### WHAT YOU ARE ASKED TO DO
Please return every line of the records below as a JSON list of strings, one string per line, with blank lines skipped and the pictures left out.

### EXTRACTED ENTRIES
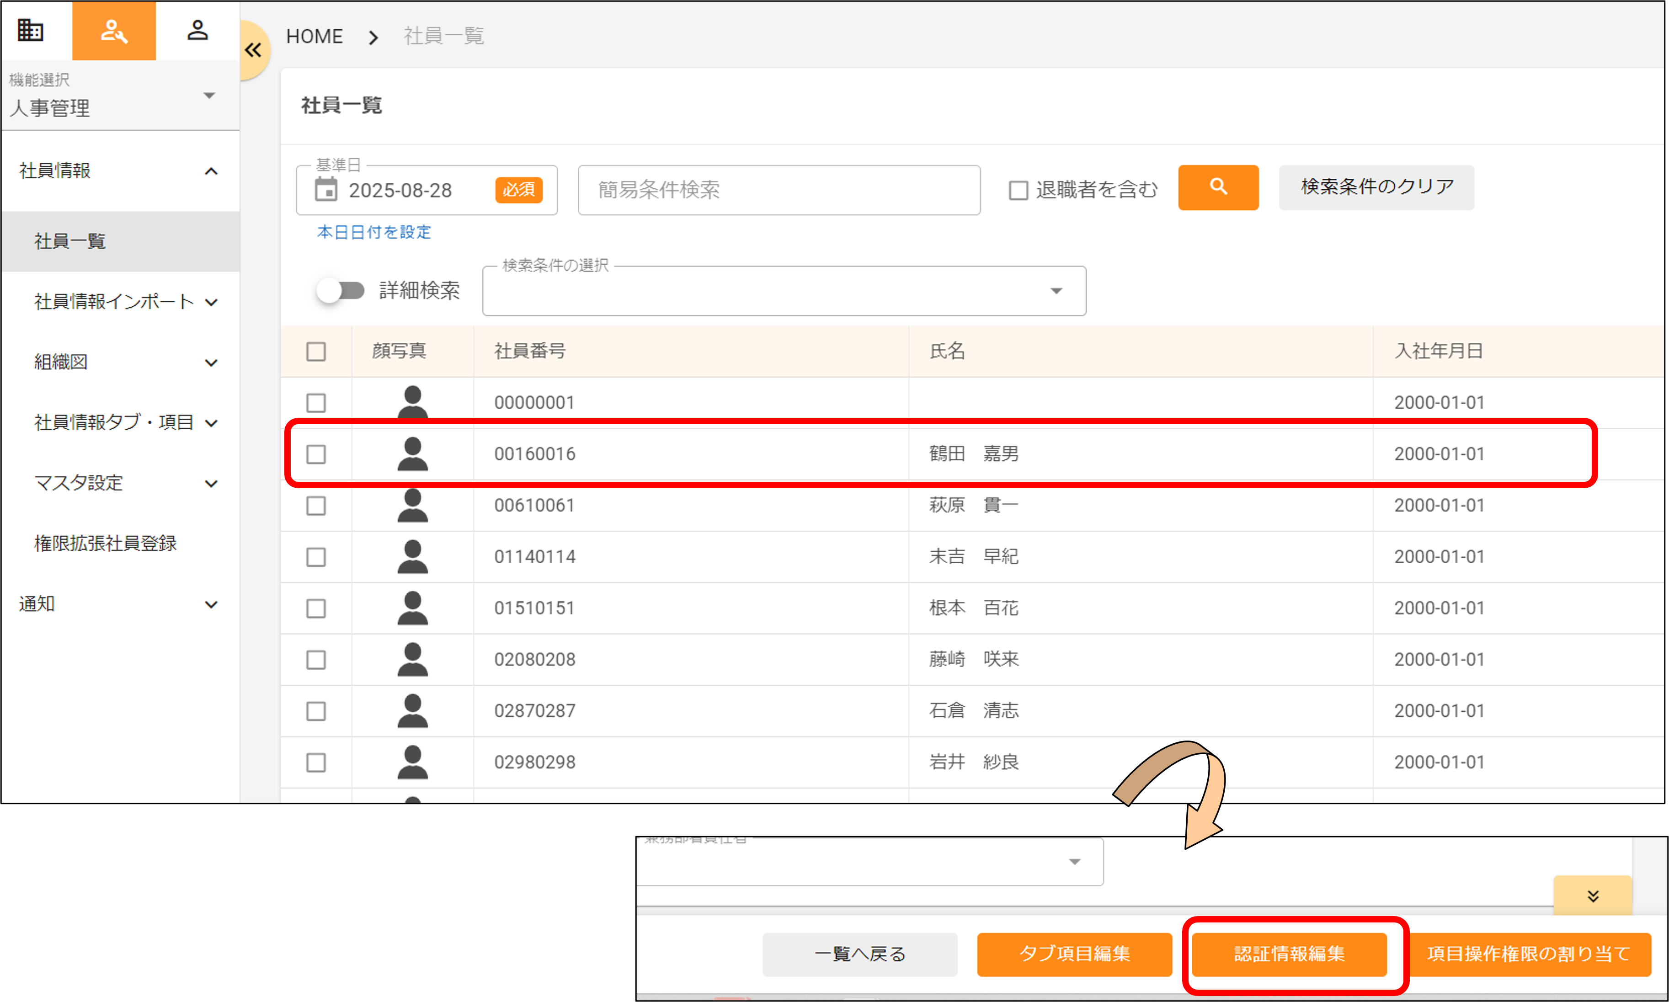The image size is (1669, 1002).
Task: Click yellow double-chevron down expand button
Action: (1592, 895)
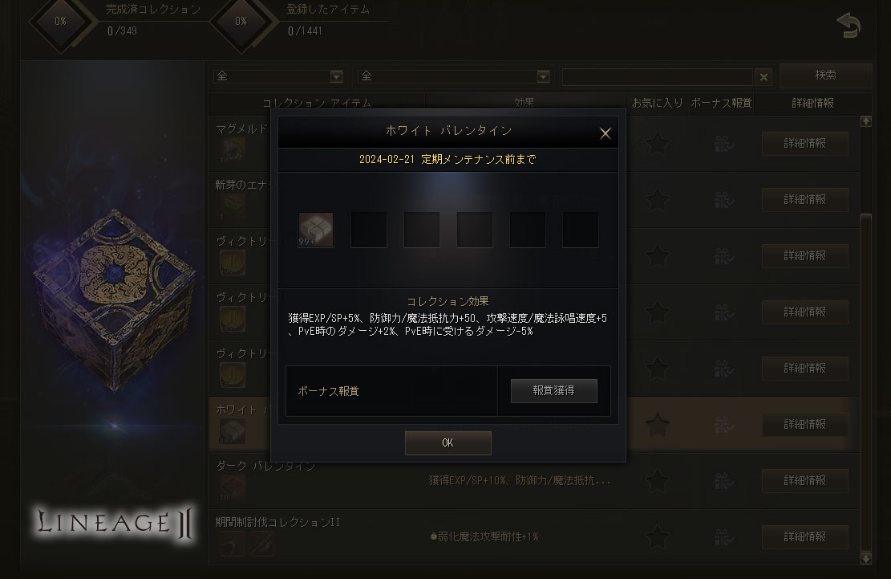The image size is (891, 579).
Task: Click the back arrow icon at top right
Action: (848, 26)
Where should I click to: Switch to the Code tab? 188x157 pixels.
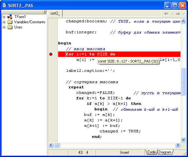click(x=151, y=152)
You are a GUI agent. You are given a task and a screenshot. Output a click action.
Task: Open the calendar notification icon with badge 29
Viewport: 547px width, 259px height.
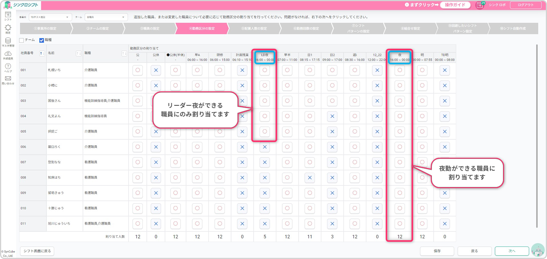(x=480, y=5)
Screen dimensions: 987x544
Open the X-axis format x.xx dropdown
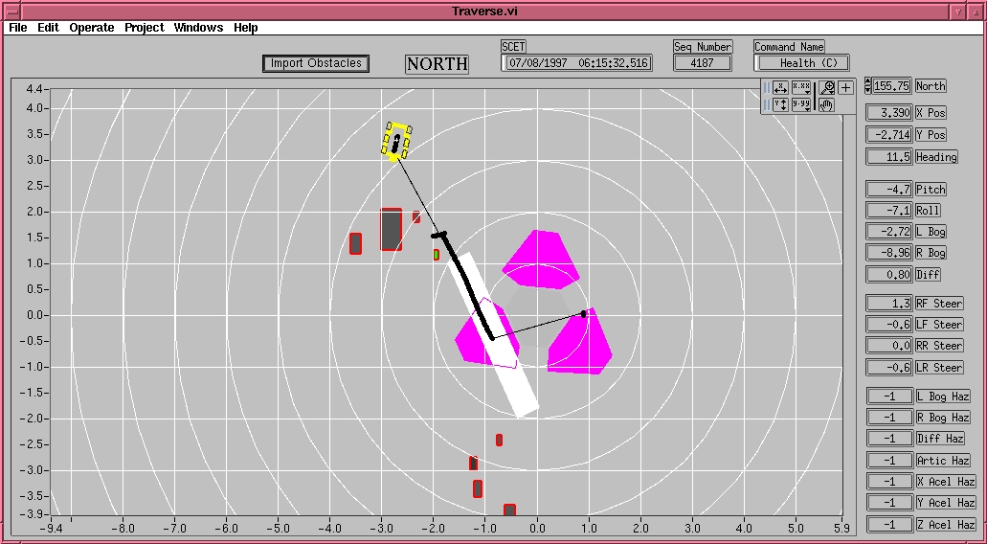click(x=801, y=87)
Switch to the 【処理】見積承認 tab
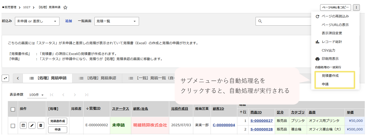 97,78
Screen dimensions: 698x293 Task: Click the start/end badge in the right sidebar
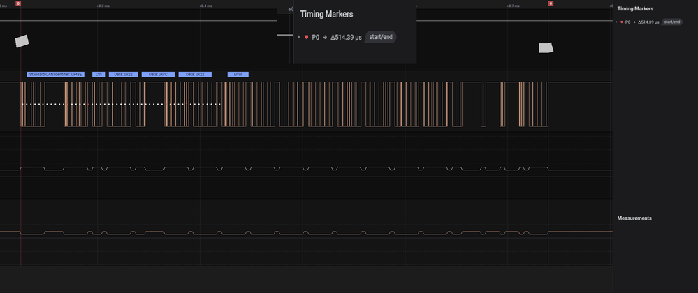click(671, 22)
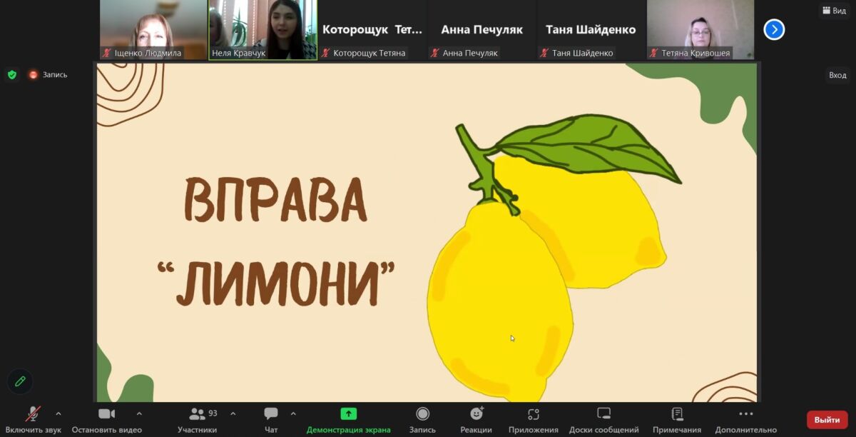Open the Chat (Чат) panel
856x437 pixels.
pyautogui.click(x=271, y=420)
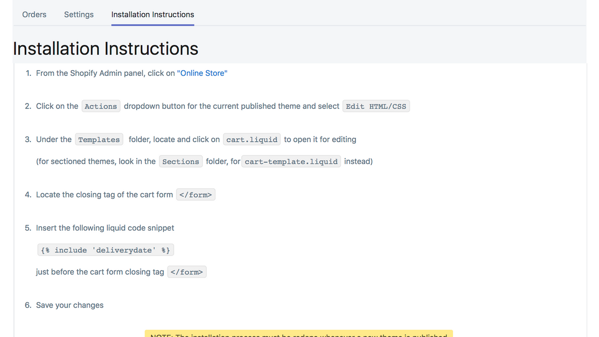Screen dimensions: 599x337
Task: Click the Templates folder code badge
Action: click(99, 139)
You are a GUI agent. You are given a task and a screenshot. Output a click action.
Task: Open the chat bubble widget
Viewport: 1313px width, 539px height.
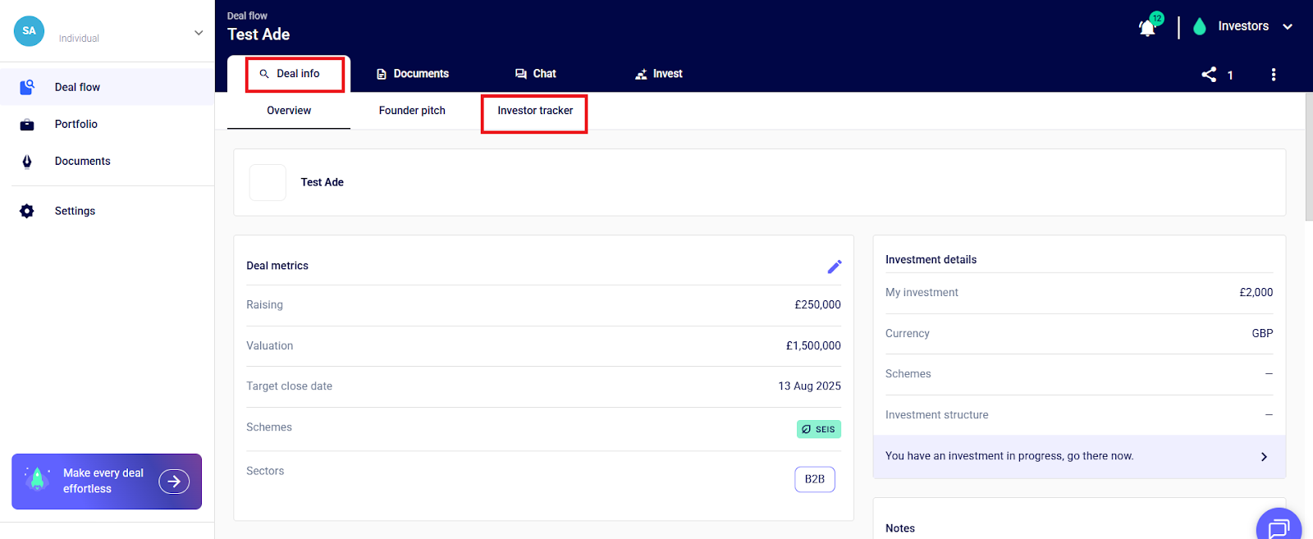coord(1278,528)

### TASK OUTPUT
[
  "The image size is (1669, 1002).",
  "Task: Click yellow double-chevron down expand button",
  "Action: (1592, 895)",
  "The image size is (891, 579).",
  "Task: Click the back arrow icon at top right",
  "Action: (848, 26)",
  "Where should I click to: Switch to the Code tab? 188x157 pixels.",
  "click(x=151, y=152)",
  "You are a GUI agent. You are given a task and a screenshot. Output a click action.",
  "Task: Open the calendar notification icon with badge 29",
  "Viewport: 547px width, 259px height.",
  "(x=480, y=5)",
  "Screen dimensions: 987x544",
  "Open the X-axis format x.xx dropdown",
  "click(x=801, y=87)",
  "Switch to the 【処理】見積承認 tab",
  " 97,78",
  "Screen dimensions: 698x293 Task: Click the start/end badge in the right sidebar",
  "click(671, 22)",
  "Open the Chat (Чат) panel",
  "856x437 pixels.",
  "pyautogui.click(x=271, y=420)",
  "Screen dimensions: 599x337",
  "Task: Click the Templates folder code badge",
  "Action: click(99, 139)",
  "You are a GUI agent. You are given a task and a screenshot. Output a click action.",
  "Task: Open the chat bubble widget",
  "Viewport: 1313px width, 539px height.",
  "coord(1278,528)"
]